==== Provided text
TV Time
- Website type: TV tracker, social network
- Available in: Multilingual
- Owner: Whip Media
- Registration: Free
- Launched: May 11, 2011; 15 years ago
- Current status: Discontinued as of July 15, 2026

= TV Time =

Social television network service

TV Time (formerly TVShow Time) is a discontinued tracking platform and social television network for television shows and films, available in app and desktop forms. Using TheTVDB as a data source, it allows users to store information about their media consumption and post reviews.

On July 1, 2026, TV Time announced that its website and app would be discontinued on July 15, 2026.
========
==== Listed entries
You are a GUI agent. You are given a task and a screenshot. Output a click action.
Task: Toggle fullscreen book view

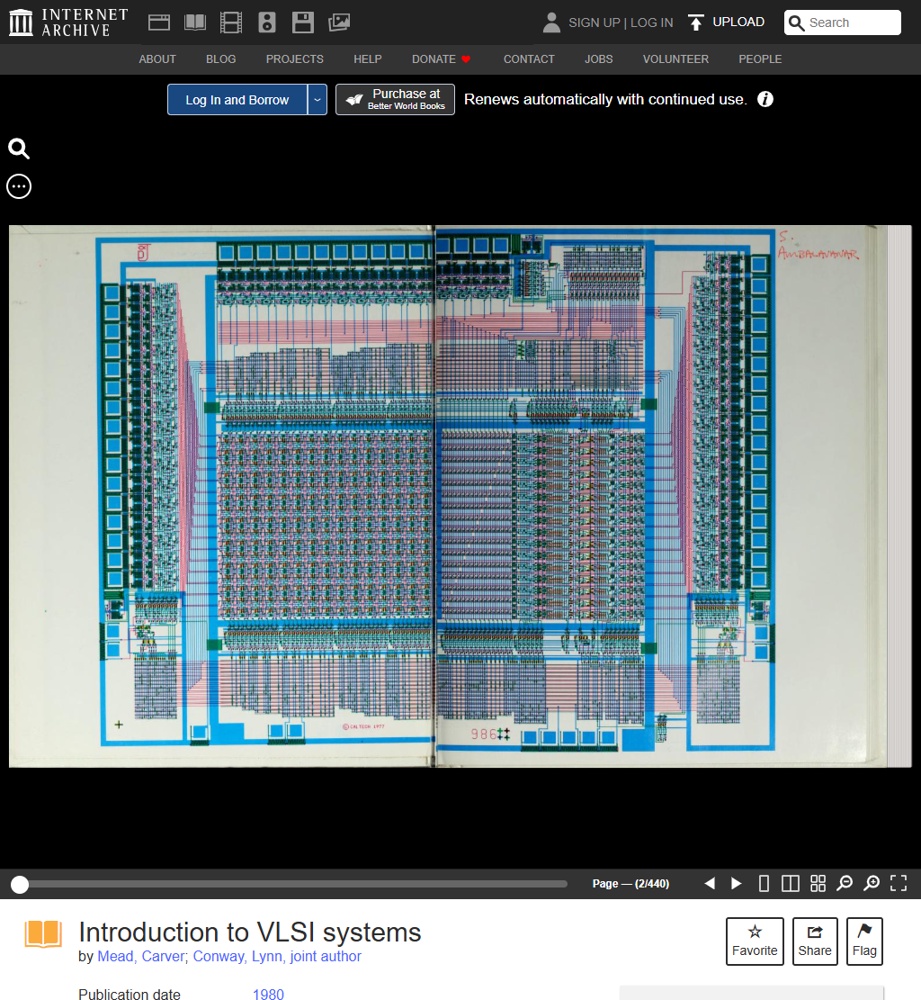[898, 883]
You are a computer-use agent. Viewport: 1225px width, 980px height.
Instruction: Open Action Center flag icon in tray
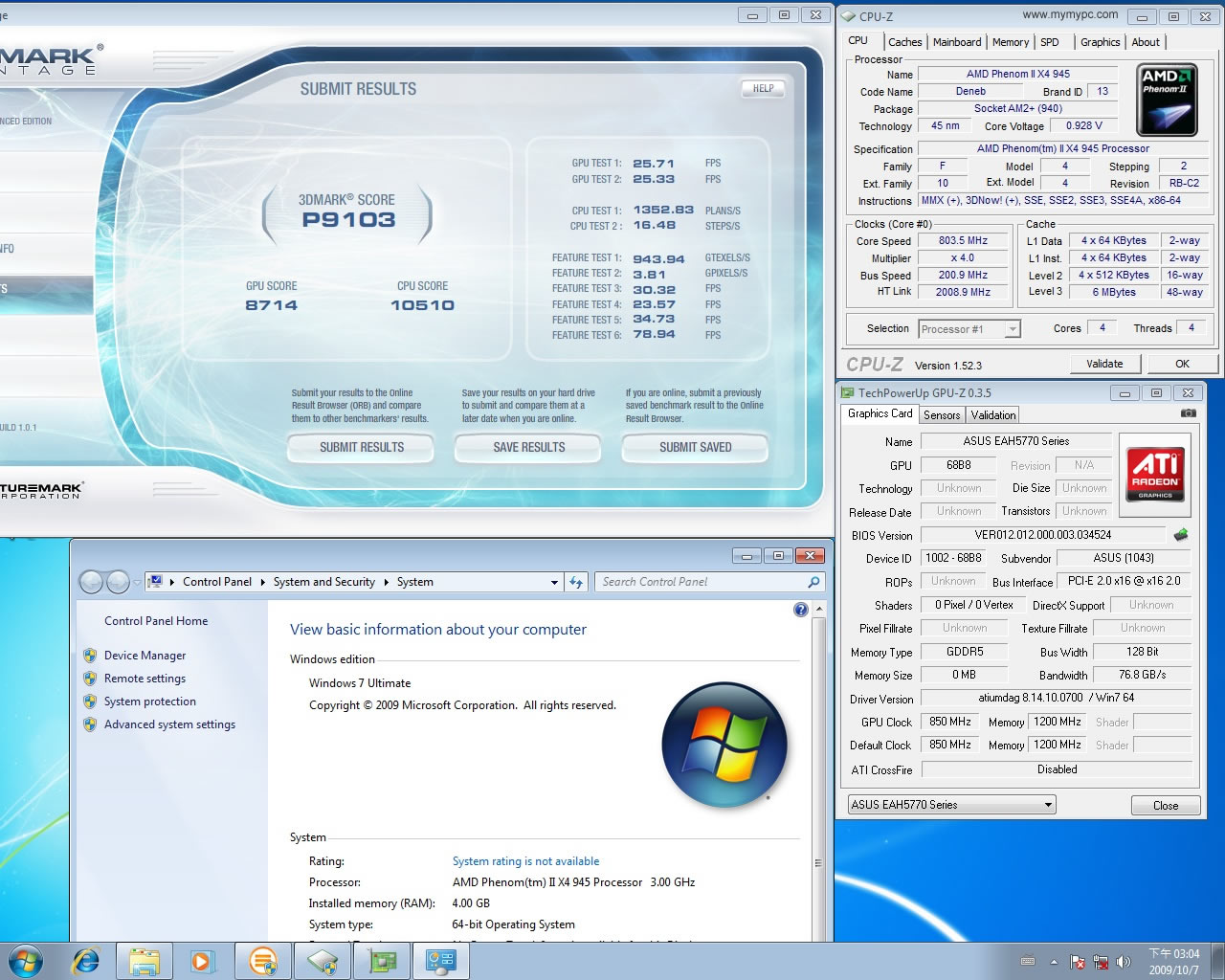pyautogui.click(x=1078, y=962)
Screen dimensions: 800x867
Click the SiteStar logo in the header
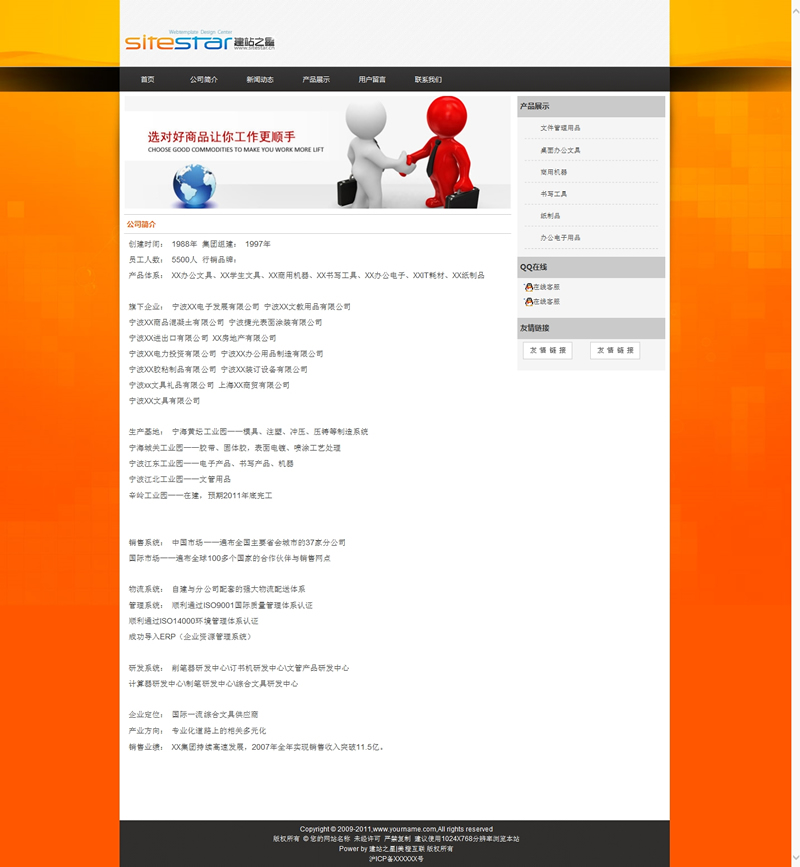coord(199,42)
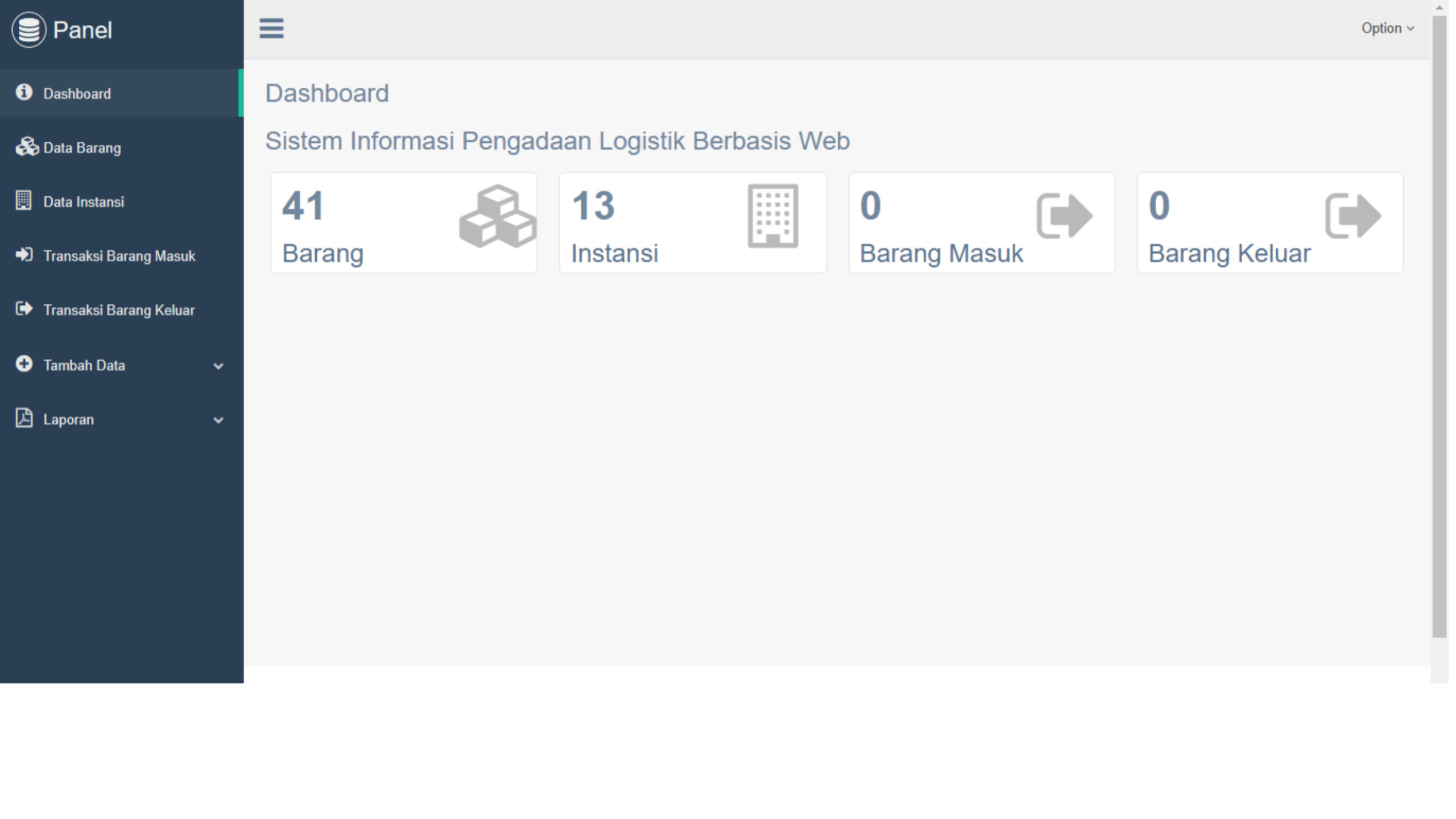Click the 41 Barang summary card
This screenshot has height=819, width=1456.
[x=404, y=223]
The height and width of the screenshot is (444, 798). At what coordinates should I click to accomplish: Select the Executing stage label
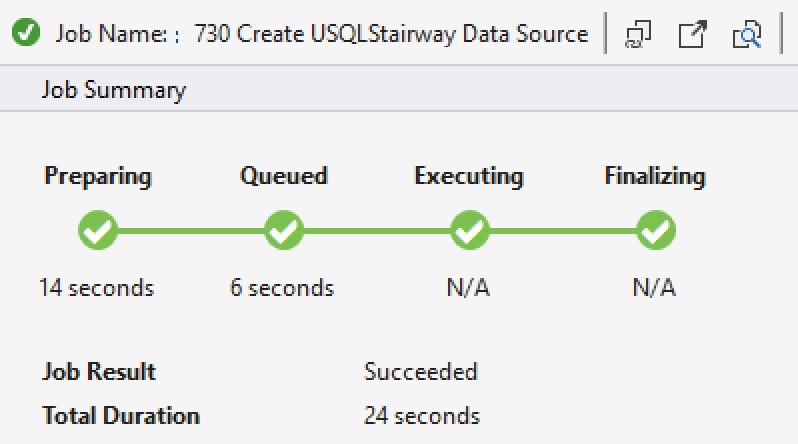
========
## Instruction 1
Could you retype the part of the TV Time article that begins at the words "TV Time (formerly" and stops after "July 15, 2026."?
## Instruction 2
How would you render this sentence from the TV Time article in Spanish: "On July 1, 2026, TV Time announced that its website and app would be discontinued on July 15, 2026."?
## Instruction 3
Can you carry on the TV Time article from its last sentence?

## Exercise output 1
TV Time (formerly TVShow Time) is a discontinued tracking platform and social television network for television shows and films, available in app and desktop forms. Using TheTVDB as a data source, it allows users to store information about their media consumption and post reviews.

On July 1, 2026, TV Time announced that its website and app would be discontinued on July 15, 2026.

## Exercise output 2
El 1 de julio de 2026, TV Time anunció que su sitio web y su aplicación serían descontinuados el 15 de julio de 2026.

## Exercise output 3
== History ==

Company Timeline
| 2011 | TV Time launches as TVShow Time in Paris, France. |
| 2016 | Whip Networks, a Santa Monica, California based company, acquires TVShow Time. |
| 2017 | TVShow Time rebrands as TV Time. |
| 2018 | TV Time launches TVLytics, an insights platform for media companies. |
| 2019 | TV Time acquires its online metadata source, TheTVDB. |
| 2019 | TV Time adds a films section. |
| 2019 | TV Time acquires Mediamorph. |
| 2026 | TV Time announces that it would discontinue its services. |

== Features ==

Every registered TV Time user has their own profile. When a user opens the app, four tabs appear at the bottom of the screen: Shows, Movies, Discover and Profile.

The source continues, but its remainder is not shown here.